[Dataset entries]
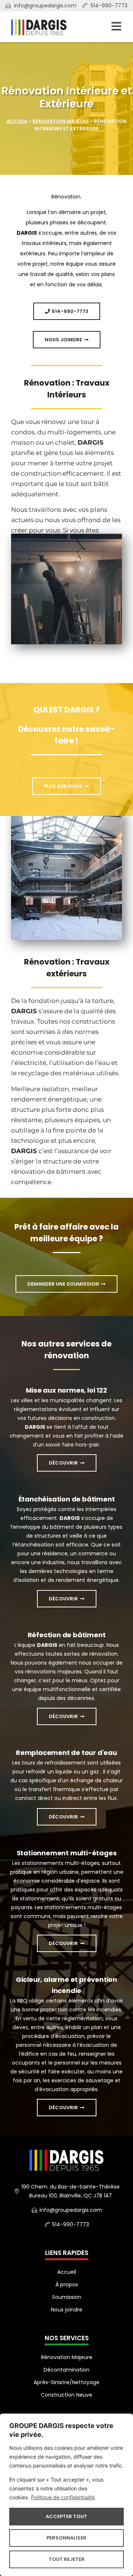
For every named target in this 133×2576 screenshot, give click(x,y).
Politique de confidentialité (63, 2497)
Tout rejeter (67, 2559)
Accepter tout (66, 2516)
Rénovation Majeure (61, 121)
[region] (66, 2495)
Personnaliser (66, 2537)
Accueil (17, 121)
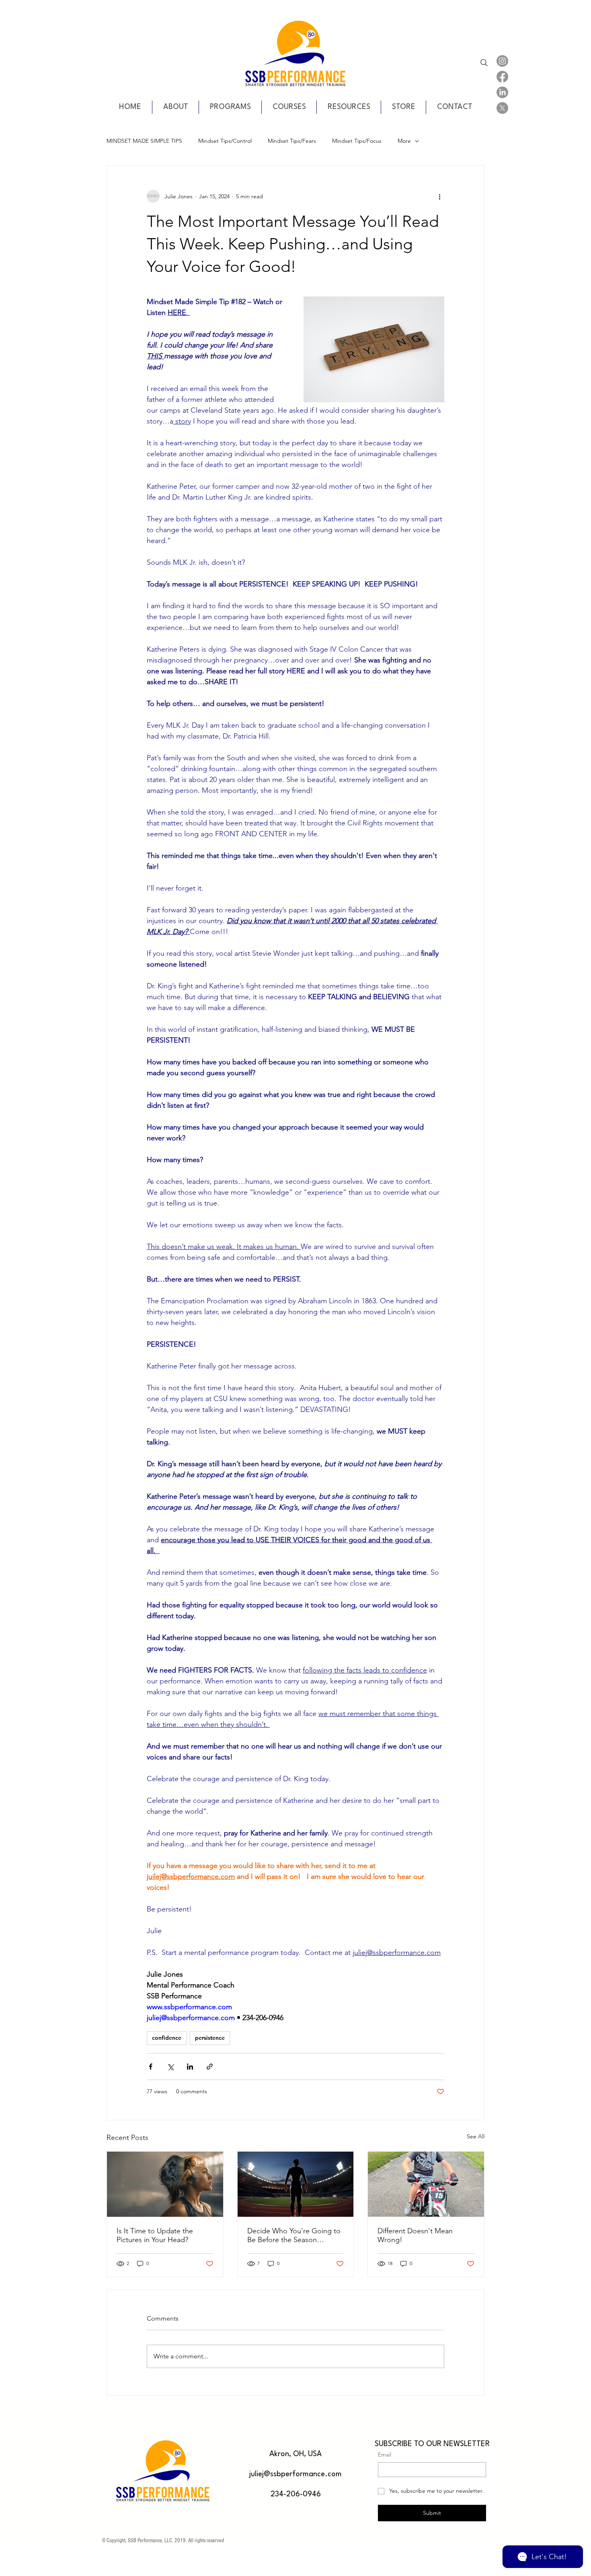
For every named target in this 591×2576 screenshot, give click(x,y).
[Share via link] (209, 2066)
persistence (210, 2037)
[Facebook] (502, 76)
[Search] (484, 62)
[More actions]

### [Problem description]
Repeat each entry above exactly, passing over any images.

### [Your solution]
For every named target in this 133×2576 screenshot, give click(x,y).
Politique de confidentialité (63, 2497)
Tout rejeter (67, 2559)
Accepter tout (66, 2516)
Rénovation Majeure (61, 121)
[region] (66, 2495)
Personnaliser (66, 2537)
Accueil (17, 121)
For every named target in this 591×2576 screenshot, give click(x,y).
[Share via link] (209, 2066)
persistence (210, 2037)
[Facebook] (502, 76)
[Search] (484, 62)
[More actions]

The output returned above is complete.